• [Dokumentausschnitt]:
Dies zeigt sich ebenso an der Sprache. Der Naturmensch kommt mit der „Sprache des Herzens“ aus. Erst im Zusammenleben wächst die Notwendigkeit, eine begriffliche Sprache herauszubilden.
Der „glückliche Naturzustand“ währt nicht ewig. Daher muss Wieland die Handlung erweitern, um die Entwicklung der menschlichen Gesellschaft darzustellen – beispielsweise die Entstehung des ersten Krieges.
Ein anderer Mann betritt also die Szene. Kikequetzel fühlt sich sofort zu ihm hingezogen, der so ganz anders ist als ihr Koxkox. Ist jener roh, barbarisch, von herkulischer Gestalt, so ist dieser empfindsam, zart von Gefühl und Wuchs. Der Anlass des Streits ist ein denkbar lächerlicher: Während sich Koxkox mit blauen Federn schmückt, bevorzugt sein Widersacher gelben Kopfschmuck und bekommt ihn von Kikequetzel auch sogleich verpasst. Es entsteht Eifersucht, wie sie nur in monogamen Gesellschaften möglich sind. So verfällt die kleine Gesellschaft in den Hobbe’schen Kriegszustand. Beide Männer schlagen sich, Koxkox unterliegt und flieht. Nach geraumer Zeit kommt er zurück, allerdings in Begleitung von zwei Mädchen und ihrer Tante, die ihm unterwegs begegnet sind. Mittlerweile hat Kikequetzel ihr Tun bereut. Es entsteht eine vergrößerte Gemeinschaft, in der Zwietracht und Hader herrschen.
So erfüllt sich Rousseaus Abfolge, die das Leben eines einzelnen Menschen genauso widerspiegelt wie die Entwicklung der menschlichen Gemeinschaft: Kindesalter (Natürlichkeit), Adoleszenz, Mannesalter, Greisenalter.

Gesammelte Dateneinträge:
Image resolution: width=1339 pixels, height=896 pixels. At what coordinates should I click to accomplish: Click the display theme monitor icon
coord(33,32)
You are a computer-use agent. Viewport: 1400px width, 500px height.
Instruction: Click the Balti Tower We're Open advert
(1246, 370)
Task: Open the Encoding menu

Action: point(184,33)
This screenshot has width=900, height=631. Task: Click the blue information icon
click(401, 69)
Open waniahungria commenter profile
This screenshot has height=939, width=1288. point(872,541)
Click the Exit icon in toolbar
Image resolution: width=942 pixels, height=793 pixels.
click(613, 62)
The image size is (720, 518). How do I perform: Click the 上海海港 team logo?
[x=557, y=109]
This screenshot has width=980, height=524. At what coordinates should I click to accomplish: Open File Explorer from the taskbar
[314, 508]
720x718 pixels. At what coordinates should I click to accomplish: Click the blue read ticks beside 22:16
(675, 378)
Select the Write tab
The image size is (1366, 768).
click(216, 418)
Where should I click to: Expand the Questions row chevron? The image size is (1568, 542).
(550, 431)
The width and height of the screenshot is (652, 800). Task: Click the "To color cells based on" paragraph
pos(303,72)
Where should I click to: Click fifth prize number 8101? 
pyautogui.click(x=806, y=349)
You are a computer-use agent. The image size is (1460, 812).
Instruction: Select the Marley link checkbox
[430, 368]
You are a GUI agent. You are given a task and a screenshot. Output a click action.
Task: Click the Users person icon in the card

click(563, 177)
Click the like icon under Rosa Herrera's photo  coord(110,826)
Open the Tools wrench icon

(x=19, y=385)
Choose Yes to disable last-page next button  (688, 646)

• [Aufgaben zur Übung]:
1. Womit schmückt sich Koxkox laut dem Dokumentausschnitt?
2. Geben Sie die Passage aus dem Dokumentausschnitt wörtlich wieder, beginnend bei „Ein anderer Mann“ und endend bei „und Hader herrschen.“.

• [Lösungen der Reihe]:
1. Mit blauen Federn.

2.
Ein anderer Mann betritt also die Szene. Kikequetzel fühlt sich sofort zu ihm hingezogen, der so ganz anders ist als ihr Koxkox. Ist jener roh, barbarisch, von herkulischer Gestalt, so ist dieser empfindsam, zart von Gefühl und Wuchs. Der Anlass des Streits ist ein denkbar lächerlicher: Während sich Koxkox mit blauen Federn schmückt, bevorzugt sein Widersacher gelben Kopfschmuck und bekommt ihn von Kikequetzel auch sogleich verpasst. Es entsteht Eifersucht, wie sie nur in monogamen Gesellschaften möglich sind. So verfällt die kleine Gesellschaft in den Hobbe’schen Kriegszustand. Beide Männer schlagen sich, Koxkox unterliegt und flieht. Nach geraumer Zeit kommt er zurück, allerdings in Begleitung von zwei Mädchen und ihrer Tante, die ihm unterwegs begegnet sind. Mittlerweile hat Kikequetzel ihr Tun bereut. Es entsteht eine vergrößerte Gemeinschaft, in der Zwietracht und Hader herrschen.